Work to complete
Report each line of the listing that carries the word "settings".

Extracted material
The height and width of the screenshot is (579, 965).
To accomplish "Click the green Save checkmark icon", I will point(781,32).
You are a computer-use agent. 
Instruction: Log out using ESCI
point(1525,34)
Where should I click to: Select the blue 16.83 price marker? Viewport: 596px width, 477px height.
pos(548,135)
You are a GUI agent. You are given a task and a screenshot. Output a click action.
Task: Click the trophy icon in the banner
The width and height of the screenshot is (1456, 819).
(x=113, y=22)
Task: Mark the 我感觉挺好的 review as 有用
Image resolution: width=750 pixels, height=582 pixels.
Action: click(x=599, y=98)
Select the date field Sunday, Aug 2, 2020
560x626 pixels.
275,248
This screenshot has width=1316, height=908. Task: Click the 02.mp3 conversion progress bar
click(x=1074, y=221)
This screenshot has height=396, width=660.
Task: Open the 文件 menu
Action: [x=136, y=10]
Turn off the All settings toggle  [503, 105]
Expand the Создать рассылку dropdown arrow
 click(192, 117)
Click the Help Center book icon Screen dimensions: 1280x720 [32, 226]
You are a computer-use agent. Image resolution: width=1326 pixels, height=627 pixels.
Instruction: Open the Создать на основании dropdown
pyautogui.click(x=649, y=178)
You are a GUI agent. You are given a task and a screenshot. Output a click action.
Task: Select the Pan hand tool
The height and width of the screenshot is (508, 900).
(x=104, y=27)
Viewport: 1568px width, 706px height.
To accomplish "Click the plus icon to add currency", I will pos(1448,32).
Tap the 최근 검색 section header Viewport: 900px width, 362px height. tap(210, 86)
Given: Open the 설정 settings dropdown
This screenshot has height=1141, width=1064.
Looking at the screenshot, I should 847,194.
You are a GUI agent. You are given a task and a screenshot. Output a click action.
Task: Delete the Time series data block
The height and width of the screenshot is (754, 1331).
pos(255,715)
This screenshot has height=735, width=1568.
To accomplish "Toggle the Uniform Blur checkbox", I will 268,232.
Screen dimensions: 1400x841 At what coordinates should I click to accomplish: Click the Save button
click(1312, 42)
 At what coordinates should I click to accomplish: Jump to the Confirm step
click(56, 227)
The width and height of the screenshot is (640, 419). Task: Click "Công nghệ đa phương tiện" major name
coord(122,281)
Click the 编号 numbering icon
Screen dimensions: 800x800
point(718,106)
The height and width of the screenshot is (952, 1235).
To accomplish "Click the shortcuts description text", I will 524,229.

Output below
Turn off the All settings toggle  [503, 105]
Given: Open the 설정 settings dropdown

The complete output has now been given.